Data supplied
————
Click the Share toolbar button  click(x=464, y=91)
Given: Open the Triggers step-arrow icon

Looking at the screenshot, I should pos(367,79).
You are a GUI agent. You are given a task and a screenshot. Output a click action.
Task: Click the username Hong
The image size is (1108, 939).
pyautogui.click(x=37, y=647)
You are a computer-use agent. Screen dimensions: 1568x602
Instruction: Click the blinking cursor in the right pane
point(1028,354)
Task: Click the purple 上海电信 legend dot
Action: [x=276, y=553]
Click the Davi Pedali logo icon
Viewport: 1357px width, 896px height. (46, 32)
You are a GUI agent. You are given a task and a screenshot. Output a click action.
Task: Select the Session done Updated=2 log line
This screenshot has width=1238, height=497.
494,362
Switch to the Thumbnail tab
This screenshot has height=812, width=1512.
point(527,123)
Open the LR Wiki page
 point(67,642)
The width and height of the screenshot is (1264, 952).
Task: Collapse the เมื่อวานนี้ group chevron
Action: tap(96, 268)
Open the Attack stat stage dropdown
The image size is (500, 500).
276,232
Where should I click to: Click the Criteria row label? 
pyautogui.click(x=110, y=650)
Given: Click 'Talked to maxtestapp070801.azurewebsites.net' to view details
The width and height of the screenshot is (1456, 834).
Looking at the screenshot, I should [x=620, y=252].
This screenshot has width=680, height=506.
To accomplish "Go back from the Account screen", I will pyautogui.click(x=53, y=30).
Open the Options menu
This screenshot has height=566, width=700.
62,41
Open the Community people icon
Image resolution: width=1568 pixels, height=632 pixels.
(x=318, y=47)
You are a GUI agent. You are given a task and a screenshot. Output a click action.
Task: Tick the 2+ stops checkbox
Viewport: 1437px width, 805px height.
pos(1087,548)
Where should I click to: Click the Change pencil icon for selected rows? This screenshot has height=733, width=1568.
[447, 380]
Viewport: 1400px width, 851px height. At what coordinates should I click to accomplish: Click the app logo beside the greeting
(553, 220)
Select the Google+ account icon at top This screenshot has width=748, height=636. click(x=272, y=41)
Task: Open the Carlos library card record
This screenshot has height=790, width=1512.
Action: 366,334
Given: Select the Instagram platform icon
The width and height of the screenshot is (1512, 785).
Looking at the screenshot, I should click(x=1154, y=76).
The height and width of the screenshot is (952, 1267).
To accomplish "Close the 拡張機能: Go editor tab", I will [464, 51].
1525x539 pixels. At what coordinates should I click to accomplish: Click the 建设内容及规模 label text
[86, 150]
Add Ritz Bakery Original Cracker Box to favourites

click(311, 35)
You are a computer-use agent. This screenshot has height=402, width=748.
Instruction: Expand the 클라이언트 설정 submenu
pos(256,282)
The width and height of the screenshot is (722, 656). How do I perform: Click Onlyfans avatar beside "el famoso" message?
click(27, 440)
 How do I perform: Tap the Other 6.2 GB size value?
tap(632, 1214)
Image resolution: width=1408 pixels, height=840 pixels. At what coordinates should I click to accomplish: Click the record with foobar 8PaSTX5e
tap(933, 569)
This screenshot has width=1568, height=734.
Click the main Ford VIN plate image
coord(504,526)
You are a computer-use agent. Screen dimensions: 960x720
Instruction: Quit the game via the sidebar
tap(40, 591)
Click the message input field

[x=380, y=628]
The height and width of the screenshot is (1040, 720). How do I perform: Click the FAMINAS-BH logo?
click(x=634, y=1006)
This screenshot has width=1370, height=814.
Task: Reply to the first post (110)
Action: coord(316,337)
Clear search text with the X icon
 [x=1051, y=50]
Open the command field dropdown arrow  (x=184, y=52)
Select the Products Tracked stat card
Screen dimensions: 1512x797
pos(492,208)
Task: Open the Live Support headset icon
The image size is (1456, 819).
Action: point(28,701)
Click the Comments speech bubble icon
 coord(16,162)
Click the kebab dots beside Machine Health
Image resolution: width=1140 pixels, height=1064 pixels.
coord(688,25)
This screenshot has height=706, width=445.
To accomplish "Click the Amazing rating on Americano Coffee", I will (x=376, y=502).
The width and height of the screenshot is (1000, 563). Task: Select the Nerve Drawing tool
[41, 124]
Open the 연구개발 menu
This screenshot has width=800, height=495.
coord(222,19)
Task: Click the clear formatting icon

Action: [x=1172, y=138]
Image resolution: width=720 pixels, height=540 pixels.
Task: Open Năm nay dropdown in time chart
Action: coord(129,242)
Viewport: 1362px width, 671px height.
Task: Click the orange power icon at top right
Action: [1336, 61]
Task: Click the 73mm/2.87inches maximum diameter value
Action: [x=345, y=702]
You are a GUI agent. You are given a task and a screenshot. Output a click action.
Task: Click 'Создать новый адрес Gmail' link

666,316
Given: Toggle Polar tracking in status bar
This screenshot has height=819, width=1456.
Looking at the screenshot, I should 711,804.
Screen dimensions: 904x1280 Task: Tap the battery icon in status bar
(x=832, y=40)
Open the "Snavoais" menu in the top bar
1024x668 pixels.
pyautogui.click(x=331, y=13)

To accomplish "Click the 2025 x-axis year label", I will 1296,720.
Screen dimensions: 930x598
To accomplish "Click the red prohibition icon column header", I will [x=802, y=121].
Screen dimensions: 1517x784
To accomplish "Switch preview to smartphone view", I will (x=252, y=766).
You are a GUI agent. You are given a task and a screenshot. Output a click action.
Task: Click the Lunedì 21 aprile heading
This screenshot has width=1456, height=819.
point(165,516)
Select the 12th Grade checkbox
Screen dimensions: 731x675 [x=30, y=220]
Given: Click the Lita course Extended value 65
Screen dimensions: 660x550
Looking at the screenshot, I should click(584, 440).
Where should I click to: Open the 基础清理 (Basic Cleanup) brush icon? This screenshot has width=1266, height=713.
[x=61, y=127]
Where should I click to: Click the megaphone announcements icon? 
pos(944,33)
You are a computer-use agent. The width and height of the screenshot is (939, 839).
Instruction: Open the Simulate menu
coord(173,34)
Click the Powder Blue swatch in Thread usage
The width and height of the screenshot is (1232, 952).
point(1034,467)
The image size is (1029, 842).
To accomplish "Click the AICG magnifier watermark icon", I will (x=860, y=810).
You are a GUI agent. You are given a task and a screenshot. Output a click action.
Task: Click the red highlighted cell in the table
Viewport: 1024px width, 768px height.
————
Your goal
Revise the records above by replacing each occurrence of "Where should I click to" with "Which point should I click to", leaving every other word unchanged.

Correct answer
Click the Share toolbar button  click(x=464, y=91)
Given: Open the Triggers step-arrow icon

Looking at the screenshot, I should pos(367,79).
You are a GUI agent. You are given a task and a screenshot. Output a click action.
Task: Click the username Hong
The image size is (1108, 939).
pyautogui.click(x=37, y=647)
You are a computer-use agent. Screen dimensions: 1568x602
Instruction: Click the blinking cursor in the right pane
point(1028,354)
Task: Click the purple 上海电信 legend dot
Action: [x=276, y=553]
Click the Davi Pedali logo icon
Viewport: 1357px width, 896px height. (46, 32)
You are a GUI agent. You are given a task and a screenshot. Output a click action.
Task: Select the Session done Updated=2 log line
This screenshot has width=1238, height=497.
494,362
Switch to the Thumbnail tab
This screenshot has height=812, width=1512.
point(527,123)
Open the LR Wiki page
 point(67,642)
The width and height of the screenshot is (1264, 952).
Task: Collapse the เมื่อวานนี้ group chevron
Action: tap(96, 268)
Open the Attack stat stage dropdown
The image size is (500, 500).
276,232
Which point should I click to: Click the Criteria row label? 
pyautogui.click(x=110, y=650)
Given: Click 'Talked to maxtestapp070801.azurewebsites.net' to view details
The width and height of the screenshot is (1456, 834).
Looking at the screenshot, I should [x=620, y=252].
This screenshot has width=680, height=506.
To accomplish "Go back from the Account screen", I will pyautogui.click(x=53, y=30).
Open the Options menu
This screenshot has height=566, width=700.
62,41
Open the Community people icon
Image resolution: width=1568 pixels, height=632 pixels.
(x=318, y=47)
You are a GUI agent. You are given a task and a screenshot. Output a click action.
Task: Tick the 2+ stops checkbox
Viewport: 1437px width, 805px height.
pos(1087,548)
Which point should I click to: Click the Change pencil icon for selected rows? This screenshot has height=733, width=1568.
[447, 380]
Viewport: 1400px width, 851px height. At what coordinates should I click to accomplish: Click the app logo beside the greeting
(553, 220)
Select the Google+ account icon at top This screenshot has width=748, height=636. click(x=272, y=41)
Task: Open the Carlos library card record
This screenshot has height=790, width=1512.
Action: 366,334
Given: Select the Instagram platform icon
The width and height of the screenshot is (1512, 785).
Looking at the screenshot, I should click(x=1154, y=76).
The height and width of the screenshot is (952, 1267).
To accomplish "Close the 拡張機能: Go editor tab", I will [464, 51].
1525x539 pixels. At what coordinates should I click to accomplish: Click the 建设内容及规模 label text
[86, 150]
Add Ritz Bakery Original Cracker Box to favourites

click(311, 35)
You are a computer-use agent. This screenshot has height=402, width=748.
Instruction: Expand the 클라이언트 설정 submenu
pos(256,282)
The width and height of the screenshot is (722, 656). How do I perform: Click Onlyfans avatar beside "el famoso" message?
click(27, 440)
 How do I perform: Tap the Other 6.2 GB size value?
tap(632, 1214)
Image resolution: width=1408 pixels, height=840 pixels. At what coordinates should I click to accomplish: Click the record with foobar 8PaSTX5e
tap(933, 569)
This screenshot has width=1568, height=734.
Click the main Ford VIN plate image
coord(504,526)
You are a computer-use agent. Screen dimensions: 960x720
Instruction: Quit the game via the sidebar
tap(40, 591)
Click the message input field

[x=380, y=628]
The height and width of the screenshot is (1040, 720). How do I perform: Click the FAMINAS-BH logo?
click(x=634, y=1006)
This screenshot has width=1370, height=814.
Task: Reply to the first post (110)
Action: coord(316,337)
Clear search text with the X icon
 [x=1051, y=50]
Open the command field dropdown arrow  (x=184, y=52)
Select the Products Tracked stat card
Screen dimensions: 1512x797
pos(492,208)
Task: Open the Live Support headset icon
The image size is (1456, 819).
Action: point(28,701)
Click the Comments speech bubble icon
 coord(16,162)
Click the kebab dots beside Machine Health
Image resolution: width=1140 pixels, height=1064 pixels.
coord(688,25)
This screenshot has height=706, width=445.
To accomplish "Click the Amazing rating on Americano Coffee", I will (x=376, y=502).
The width and height of the screenshot is (1000, 563). Task: Select the Nerve Drawing tool
[41, 124]
Open the 연구개발 menu
This screenshot has width=800, height=495.
coord(222,19)
Task: Click the clear formatting icon

Action: [x=1172, y=138]
Image resolution: width=720 pixels, height=540 pixels.
Task: Open Năm nay dropdown in time chart
Action: coord(129,242)
Viewport: 1362px width, 671px height.
Task: Click the orange power icon at top right
Action: [1336, 61]
Task: Click the 73mm/2.87inches maximum diameter value
Action: [x=345, y=702]
You are a GUI agent. You are given a task and a screenshot. Output a click action.
Task: Click 'Создать новый адрес Gmail' link

666,316
Given: Toggle Polar tracking in status bar
This screenshot has height=819, width=1456.
Looking at the screenshot, I should 711,804.
Screen dimensions: 904x1280 Task: Tap the battery icon in status bar
(x=832, y=40)
Open the "Snavoais" menu in the top bar
1024x668 pixels.
pyautogui.click(x=331, y=13)

To accomplish "Click the 2025 x-axis year label", I will 1296,720.
Screen dimensions: 930x598
To accomplish "Click the red prohibition icon column header", I will [x=802, y=121].
Screen dimensions: 1517x784
To accomplish "Switch preview to smartphone view", I will (x=252, y=766).
You are a GUI agent. You are given a task and a screenshot. Output a click action.
Task: Click the Lunedì 21 aprile heading
This screenshot has width=1456, height=819.
point(165,516)
Select the 12th Grade checkbox
Screen dimensions: 731x675 [x=30, y=220]
Given: Click the Lita course Extended value 65
Screen dimensions: 660x550
Looking at the screenshot, I should click(584, 440).
Which point should I click to: Open the 基础清理 (Basic Cleanup) brush icon? This screenshot has width=1266, height=713.
[x=61, y=127]
Which point should I click to: Click the megaphone announcements icon? 
pos(944,33)
You are a computer-use agent. The width and height of the screenshot is (939, 839).
Instruction: Open the Simulate menu
coord(173,34)
Click the Powder Blue swatch in Thread usage
The width and height of the screenshot is (1232, 952).
point(1034,467)
The image size is (1029, 842).
To accomplish "Click the AICG magnifier watermark icon", I will (x=860, y=810).
You are a GUI agent. You are given a task and a screenshot. Output a click action.
Task: Click the red highlighted cell in the table
Viewport: 1024px width, 768px height.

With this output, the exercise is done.